# Supplied text
++++++++
Russian Contractors Decide to Raise Belene NPP Electricity Price

Tuesday, January 8, 2008

The electricity that NPP Belene will generate when finished will cost at least 4.5 euro-cents per kilowatt-hour, which is by one euro-cent more than the price initially announced by Atomstroyexport. The consumers' price of the electricity from NPP Belene is still uncalculated

The Russian builders of Belene Nuclear Power Plant (NPP) will demand higher prices of the electricity the future nuke is to generate. The power produced by Bulgaria's second NPP will cost more than the announced a year before, The Standart learned.
"The price for a kWph will be at least 4.5 eurocents," Bulgaria's Minister of Economy and Energy Petar Dimitrov announced.
++++++++
# Data section
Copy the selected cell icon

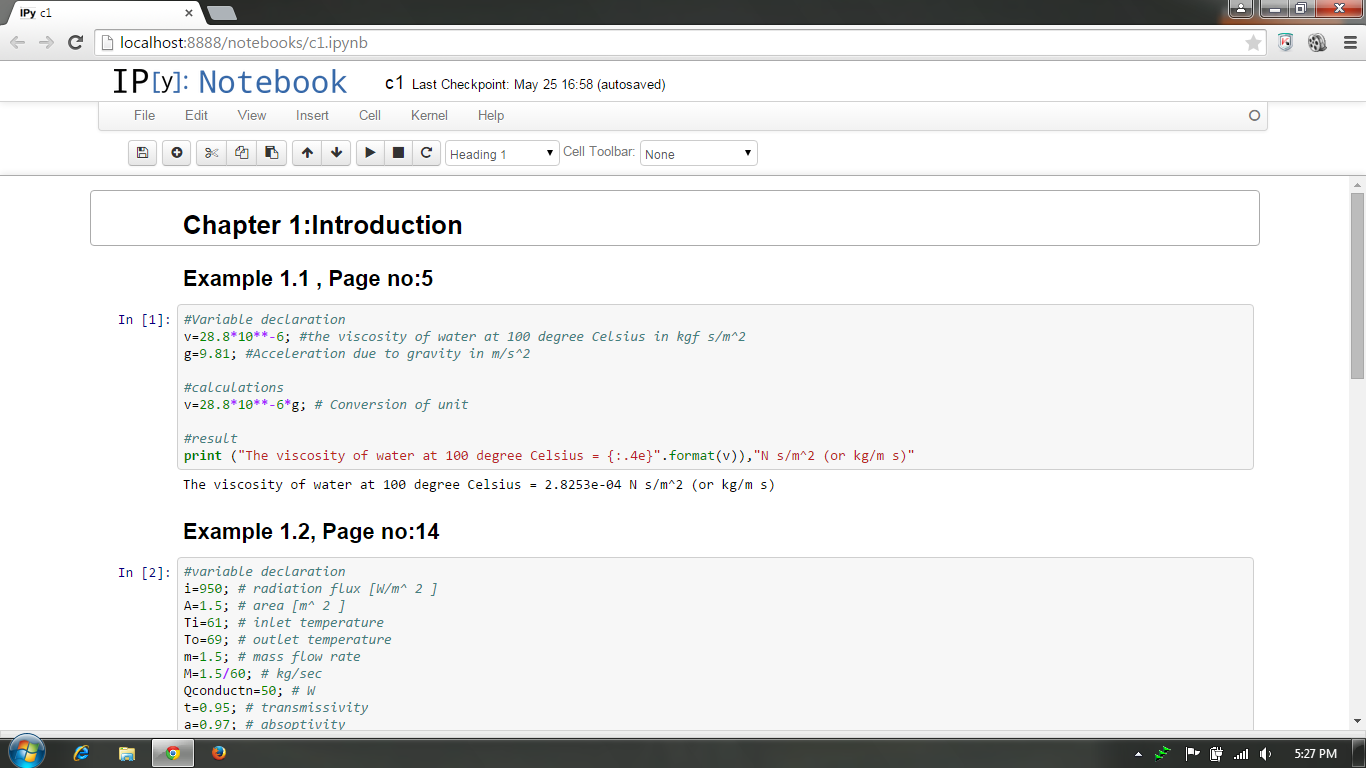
++++++++
# Assignment A
From the Belene price article, reproduce the passage from "The electricity that" up to and including "Petar Dimitrov announced.".
# Assignment B
Answer these questions from the Belene price article:
(i) By how much does the new minimum price exceed the price first announced?
(ii) Which company initially announced the lower price?
(iii) Who stated that the price will be at least 4.5 eurocents?

# Expected output A
The electricity that NPP Belene will generate when finished will cost at least 4.5 euro-cents per kilowatt-hour, which is by one euro-cent more than the price initially announced by Atomstroyexport. The consumers' price of the electricity from NPP Belene is still uncalculated

The Russian builders of Belene Nuclear Power Plant (NPP) will demand higher prices of the electricity the future nuke is to generate. The power produced by Bulgaria's second NPP will cost more than the announced a year before, The Standart learned.
"The price for a kWph will be at least 4.5 eurocents," Bulgaria's Minister of Economy and Energy Petar Dimitrov announced.

# Expected output B
(i) By one euro-cent per kilowatt-hour.
(ii) Atomstroyexport.
(iii) Bulgaria's Minister of Economy and Energy, Petar Dimitrov.